И тем не менее (даже на грани отчаяния Чань не мог противиться желанию ухватиться за эту соломинку надежды), если Файляндт жив, то его можно найти! У кого еще могут они узнать, как противостоять воздействию стекла или избавляться от него? С болью в сердце Чань понял, что это давало какой-то, сколь угодно малый шанс даже Анжелике. Сердце его разрывалось на части между решимостью спасти Селесту и последней его мыслью воскресить Анжелику; это было невозможно. Файляндт мог быть где угодно – он мог быть заперт в клетке, мог сходить с ума в каком-нибудь забытом богом уголке… или же если он сохранил умственные способности, то его могли сделать своим сообщником заговорщики во главе с графом д'Орканцем.

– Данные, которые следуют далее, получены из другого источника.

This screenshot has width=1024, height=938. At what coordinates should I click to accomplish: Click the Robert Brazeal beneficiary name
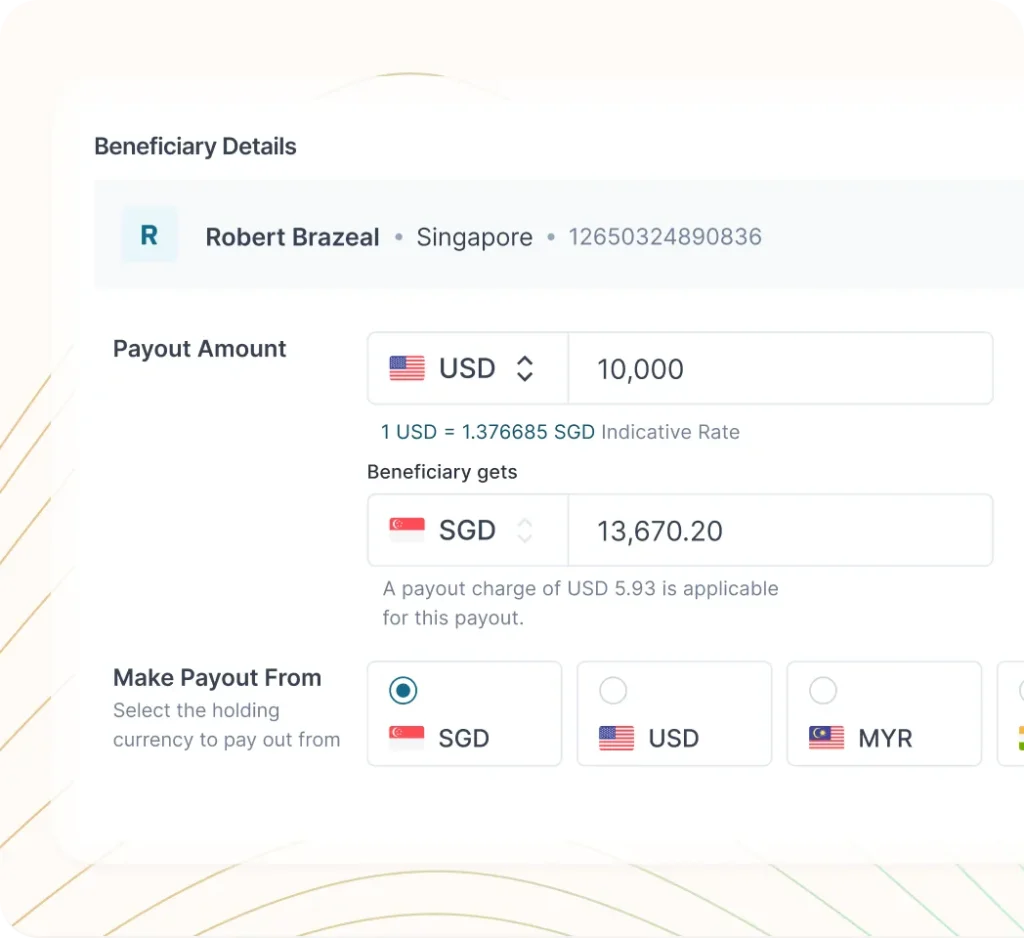292,237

Чань снова посмотрел на картину. Это была карта Харшморта… а еще и магическая формула ошеломляющей сложности… и к тому же явно сомнительного характера. Сосредоточившись на карте (потому что в магии он не разбирался, а для разгадывания символов у него не было времени), он сумел найти точку в доме, где теперь находился. Нет ли здесь указания, как попасть отсюда в большой зал и в тюремную башню внутри него?
Сам кабинет был отмечен (его знаний греческого хватило, чтобы узнать это) буквой альфа, а над ней, словно значок степени, располагалась крохотная омега… от этой омеги шла четкая штриховая линия к целой группе символов, обозначающих зал. Чань оторвал взгляд от полотна. Если эта комната обозначалась как альфа, то где в ней можно найти омегу? По его понятиям, она должна была находиться сразу за столом Вандаариффа… где стена была закрыта тяжелым занавесом.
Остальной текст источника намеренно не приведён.